Monday, March 12, 2012

Uh oh: Gallup YoY consumer spending has turned negative

- by New Deal democrat

Gallup's daily economic polling really "earned its bones" last year. The daily confidence numbers held up quite well before deteriorating slightly in June and then collapsing in July, bottoming in the beginning of August when the US's debt was downgraded. This showed that the debt ceiling debacle had a major impact on the public. Confidence has slowly returned and is now near a one year high.

In order to see if the collapse in confidence translated into a real change in consumer behavior, I tracked Gallup's daily consumer spending throughout the August-October period. It showed that consumer spending held up like a champ. Consumers may have lost faith in their government, but they continued to believe in their wallets. This data was the biggest single clue that ECRI's September call that a recession was imminent or may have already begun, was wrong.

So it is with no small concern that I report that YoY consumer spending as measured by Gallup's polling has turned negative YoY in the 14-day rolling average for 6 out of the last 7 days. Here's the graph:



The 3 day average is very volatile, but one year ago the 14 day average had just climbed to $70. This data has to be looked at YoY because seasonality is so strong. Consumer spending ramps up for Christmas and for back-to-school. It eases off in September-October and again in January.

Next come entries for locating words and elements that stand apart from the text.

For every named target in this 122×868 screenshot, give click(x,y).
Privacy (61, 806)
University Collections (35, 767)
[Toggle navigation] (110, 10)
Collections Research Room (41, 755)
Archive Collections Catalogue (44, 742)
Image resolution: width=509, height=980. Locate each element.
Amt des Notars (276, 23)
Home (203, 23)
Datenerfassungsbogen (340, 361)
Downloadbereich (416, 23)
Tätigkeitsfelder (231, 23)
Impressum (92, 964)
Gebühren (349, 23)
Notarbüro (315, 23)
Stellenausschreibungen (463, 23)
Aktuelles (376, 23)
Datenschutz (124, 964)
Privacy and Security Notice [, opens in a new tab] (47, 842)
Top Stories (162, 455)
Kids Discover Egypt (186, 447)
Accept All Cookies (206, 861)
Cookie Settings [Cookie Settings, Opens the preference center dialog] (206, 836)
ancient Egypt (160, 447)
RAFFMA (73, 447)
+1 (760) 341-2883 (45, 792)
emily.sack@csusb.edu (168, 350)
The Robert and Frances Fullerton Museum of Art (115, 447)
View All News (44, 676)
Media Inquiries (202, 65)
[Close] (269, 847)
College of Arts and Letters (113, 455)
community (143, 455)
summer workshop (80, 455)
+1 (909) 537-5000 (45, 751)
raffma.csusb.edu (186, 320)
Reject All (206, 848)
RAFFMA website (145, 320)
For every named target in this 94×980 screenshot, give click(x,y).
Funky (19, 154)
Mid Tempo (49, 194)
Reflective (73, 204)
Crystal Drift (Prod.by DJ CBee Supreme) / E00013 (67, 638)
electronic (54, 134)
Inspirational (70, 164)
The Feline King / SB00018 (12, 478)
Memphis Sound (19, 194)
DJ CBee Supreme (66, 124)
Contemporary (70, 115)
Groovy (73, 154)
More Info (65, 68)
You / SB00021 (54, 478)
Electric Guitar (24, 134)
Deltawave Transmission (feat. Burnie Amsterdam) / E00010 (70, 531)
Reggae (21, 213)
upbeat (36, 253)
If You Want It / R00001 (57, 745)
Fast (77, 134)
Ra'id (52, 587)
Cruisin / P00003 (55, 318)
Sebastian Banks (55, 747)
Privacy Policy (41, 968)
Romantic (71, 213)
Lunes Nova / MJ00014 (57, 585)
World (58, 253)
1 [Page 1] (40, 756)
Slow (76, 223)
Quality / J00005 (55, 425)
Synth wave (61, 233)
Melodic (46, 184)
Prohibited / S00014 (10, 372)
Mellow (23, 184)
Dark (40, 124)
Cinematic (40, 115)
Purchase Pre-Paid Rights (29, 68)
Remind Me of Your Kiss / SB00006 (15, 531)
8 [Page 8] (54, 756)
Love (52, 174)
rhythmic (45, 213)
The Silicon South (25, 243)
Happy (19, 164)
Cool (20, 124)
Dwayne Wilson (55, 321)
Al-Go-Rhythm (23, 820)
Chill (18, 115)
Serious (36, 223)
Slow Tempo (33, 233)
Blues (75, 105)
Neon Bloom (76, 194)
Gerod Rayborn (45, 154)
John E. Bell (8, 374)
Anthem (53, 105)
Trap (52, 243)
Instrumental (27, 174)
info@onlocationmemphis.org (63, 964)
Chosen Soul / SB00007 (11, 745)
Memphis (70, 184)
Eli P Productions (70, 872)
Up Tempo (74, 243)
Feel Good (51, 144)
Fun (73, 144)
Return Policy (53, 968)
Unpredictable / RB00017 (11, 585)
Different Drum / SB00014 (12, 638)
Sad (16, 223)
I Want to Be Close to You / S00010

I don't want to over-sell this. YoY declines have briefly occurred several times during the recovery. In particular, consumers binged on Christmas spending in December 2010. The hangover was the next month, January 2011, when spending came in less than January 2010. Because of comparisons with that same binge, December 2011 was slightly weaker than December 2010.

This YoY negative comparison just started one week ago, and it could be that the non-winter winter pulled some spring spending forward into February (which would also mean that February was actually weaker than it looked). Nevertheless, this weakness occurs precisely at the time when we are on the lookout for gas prices to start to bite into consumer spending and so it raises yet another yellow flag, and only adds to the importance of tomorrow's February retail sales report.